**課題の条件**.
1. 古書展の文章について、次の問いに答えよ。
(a) 五反田古書展が開かれる会館はどこか。
(b) 1階のガレージ会場で最初に手にした1冊は何で、値段はいくらか。
(c) 中野ブロードウェイのまんだらけで、『埋草随筆』にはいくらの値段がついていたか。
2. 古書展の文章で、2階の本として値段とともに挙げられている書名を、値段を添えてすべて挙げよ。
3. 古書展の文章を、最後の文の次から書き継げ。

【2010年6月25日】
神保町(東京古書会館)と高円寺(西部古書会館)と五反田(南部古書会館)。この三地点を直線で結ぶと、それは地上でいちばん美しい三角形だ。
今週はこの黄金三角形のそれぞれの頂点で即売展が開催される。
まずは五反田の南部古書会館。五反田古書展。
1階のガレージ会場は、1969年春『岩波新書解説目録』100円が最初の1冊。
『オリュンポスの雪』呉茂一(弘文堂書房)200円、『紙』(岩波写真文庫)200円、『北方動物記』更科源蔵(北海道ライブラリー)200円、『随筆あほかいな』大石ヨシエ(鱒書房)200円、『馬のノート』小津茂郎(朝日文化手帖)300円、『酔眼竹生島』田辺茂一(創元社)300円と、好ましい発見が連発する。
2階では『あべこべの日』ハンス・ファラダ(ハヤカワ文庫)200円、『おんな・こよみ』武野藤介(美和書院)200円、『昭和ながれ唄』滝田ゆう(旺文社文庫)200円、『場末風流』小島政二郎(旺文社文庫)300円。1階と同様に廉価本を慎ましく選んでいると、天誠書林の棚に、中村武志『埋草随筆』だ。
1週間前、中野ブロードウェイのまんだらけで売っていたのを、2100円という値段に押し返されて見送ったばかり。
そもそもは大屋幸世『蒐書日誌』を拾い読みしていて『埋草随筆』が珍しい本だということを知り、その在庫に見覚えのあったまんだらけへと参上したわけなのだが、家に戻って『蒐書日誌』をもういちどよく読んだら、『埋草随筆』は、のちに『沢庵のしっぽ』と改題されて出版されたと書いてあった。
『沢庵のしっぽ』ならもう持っている。そうだったのか。題名の相違だけで中身が同じならば両方は要らない。

**与えられた情報**.
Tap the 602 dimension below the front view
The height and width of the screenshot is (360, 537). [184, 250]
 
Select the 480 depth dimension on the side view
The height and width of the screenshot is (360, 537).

**課題別の解答**.
1.
(a) 南部古書会館
(b) 1969年春『岩波新書解説目録』、100円
(c) 2100円

2.
『あべこべの日』200円
『おんな・こよみ』200円
『昭和ながれ唄』200円
『場末風流』300円

3.
最後まできちんと読まずにいい加減に流し読みするから、早とちりをして中野ブロードウェイでうろうろする羽目にもなるのであるが、とにかく、結果的には2100円という売値が吉と出た。無駄な買物をせずに済んだ。
……と、この小さな書物については解決済みだったから、軽い気持で、値段を確かめるつもりで手にとる。
すると意外な紙片がページのあいだに挟まっていた。〈急行きりしま号列車食堂御案内〉である。
文庫本よりひとまわりほど小さい寸法で、三つ折りの、簡素な印刷物だ。表面には石廊崎の観光写真、裏面には「きりしま号うんぜん号」の列車時刻表。紙を広げると、日本食堂の献立表が、定食、一品料理、飲物、と三面に分けて刷ってある。昭和29年2月発行、製作は銀座の折込広告社。
昔は列車ごとにこういう御案内があり、乗客に配られていたという話は『食堂車の明治・大正・昭和』などの本で読んだ覚えがあるが、実物を見るのはもちろん初めてだ。
珍しいということでは、ひょっとすると『埋草随筆』よりも、この〈列車食堂御案内〉のほうが珍品なのではないだろうか。
ところで『埋草随筆』の値段はと言えば、1000円。まんだらけの半額だから買い得ではあるのだが、いちど片付いたはずの本に、改めて1000円を出費するというのは、なかなか勇気がいる。
しかし〈御案内〉を含めての1000円なら決して高くはないだろう。
ほんとうは〈御案内〉だけ欲しい。その〈御案内〉だけ抜き取って手に持っている『昭和ながれ唄』の中に挟んじまえば0円じゃないか。そんな悪魔のささやきも聞こえてくるのだが……。ここは甘美な誘惑を振り切って、きっと『埋草随筆』とはこういう縁があったのだと思い直し、購入した。
後半は神保町。
田村書店の100円均一段ボール箱を掻きまわして『スパルタとアテネ』太田秀通(岩波新書)と『東京文学散歩山の手篇』野田宇太郎監修(角川写真文庫)。
それから東京古書会館の書窓展へ。
『サッポロ』1976・5/サッポロビール100年記念号(北海社)100円。『剃刀日記』石川桂郎(目黒書店)200円。『愛と性の占い』哲眼子(ナイトブックス)100円。
あきつ書店の棚に岩佐東一郎『青年のための詩と詩論』を見かけるが3800円ではしょうがない。
安物の蒐書に務めることにして、函の無い詩集『青春詩集』佐伯孝夫(宝文館/大阪宝文館)500円、表紙の破れた十銭文庫『日本画の描き方』小室翠雲(誠文堂十銭文庫)200円、台の下の暗がりから北尾鐐之助『びわ湖風土』(宝書房)200円。仕上げに『恋愛モダン語隠語辞典』塩田まさる(堀江書房)500円。
小宮山書店ガレージで『辞書の話』加藤康司(中公新書)と『山賊のむすめローニャ』リンドグレーン(岩波少年文庫)、100円を2冊買ってから、ミロンガで珈琲を飲む。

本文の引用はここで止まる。